« L’article 515-14 du Code civil 2015-2025. Dix ans après : bilan et perspectives » était le thème du colloque organisé sous la direction de François-Xavier Roux-Demare, maître de conférences en droit privé et affaires criminelles à l'université de Brest, le 21 février 2025 au Sénat. Notre confrère et sénateur Arnaud Bazin, acteur du colloque, a livré ses réflexions lors d’une vidéo tournée lors de l'événement.
Le 21 février 2025, le Sénat a accueilli un colloque dédié à une question cruciale : comment dynamiser les progrès législatifs en matière de sensibilité animale ? Un colloque riche d’intérêt, de réflexions et d’approches très variées qui permettent de prendre du recul mais aussi de disposer d’exemples concrets et de l'expertise de juristes et d'autres acteurs. Un compte-rendu complet sera publié dans un prochain numéro de La Semaine Vétérinaire.
L'article 515-14 du Code civil qui, il y a 10 ans, reconnaissait l'existence d'une sensibilité à tous les animaux. Il a été le fil rouge de la journée. Une réflexion ouverte par le sénateur Arnaud Bazin (A 81), qui s’interrogeait d’emblée : « Pourquoi avons-nous besoin d’une codification juridique dans nos relations avec les animaux ? Aborder le statut juridique, c’est déjà reconnaître une réalité dans notre rapport au vivant. »
François-Xavier Roux-Demare, maître de conférences en droit privé et sciences criminelles à l’Université de Brest, a rappelé les avancées récentes, notamment la loi du 16 février 2015 qui a harmonisé les codes civil, rural et pénal, reconnaissant enfin les animaux comme des « êtres vivants doués de sensibilité ». Mais après cette reconnaissance symbolique, quelles avancées concrètes ont suivi ?
Une question qui a animé les débats de cette journée riche et constructive. Le sénateur Bazin a mis en avant l’article L. 515-14 du Code civil, saluant « un élément symbolique qui a permis d’ancrer dans le droit civil des principes déjà présents dans d'autres codes ». Toutefois, il a déploré le manque d’impact tangible sur les textes adoptés depuis près de dix ans, au-delà de la loi du 30 novembre 2021 visant à lutter contre la maltraitance animale et conforter le lien entre les animaux et les hommes.
Revisiter le statut juridique des animaux ?Le colloque a également mis en lumière une contradiction persistante dans le droit français : bien que les animaux soient reconnus comme doués de sensibilité, ils restent soumis au régime juridique des biens. Une « douloureuse incohérence », selon des intervenants, qui questionne la capacité du droit à réconcilier protection animale et exploitation économique.
Les discussions ont aussi abordé les résistances politiques et sociétales au changement.
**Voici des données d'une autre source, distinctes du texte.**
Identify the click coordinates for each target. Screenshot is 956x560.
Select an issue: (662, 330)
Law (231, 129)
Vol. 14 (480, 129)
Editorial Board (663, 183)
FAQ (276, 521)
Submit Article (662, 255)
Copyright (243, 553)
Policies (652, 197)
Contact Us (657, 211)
Arnaud Bazin a partagé son expérience sur l’étiquetage selon le mode d’abattage, un amendement qu'il avait porté et qui, après un accueil favorable en commission, a été violemment contré par certains lobbies, entraînant son retrait.
Un enjeu sociétal et géopolitiqueLa protection animale ne se réduit pas à une question juridique. Elle s’inscrit dans un contexte plus large, teinté d’enjeux culturels, traditionnels, religieux, mais aussi géopolitiques. Les accords commerciaux, comme le Mercosur ou le CETA, complexifient encore les débats, opposant des normes nationales plus strictes à une concurrence internationale bien éloignée. « Comment concilier des réglementations plus éthiques chez nous sans exporter la maltraitance ailleurs ? », s’interroge Arnaud Bazin.
Vers une prise de conscience collectiveEn filigrane, une conclusion s’impose : la politique seule ne suffira pas. Si les avancées législatives sont essentielles, elles doivent être accompagnées d’une prise de conscience individuelle et collective. « Ne nous focalisons pas uniquement sur la politique, a rappelé le sénateur, soulignant que chaque citoyen a un rôle à jouer dans la construction d’un avenir plus respectueux du vivant ».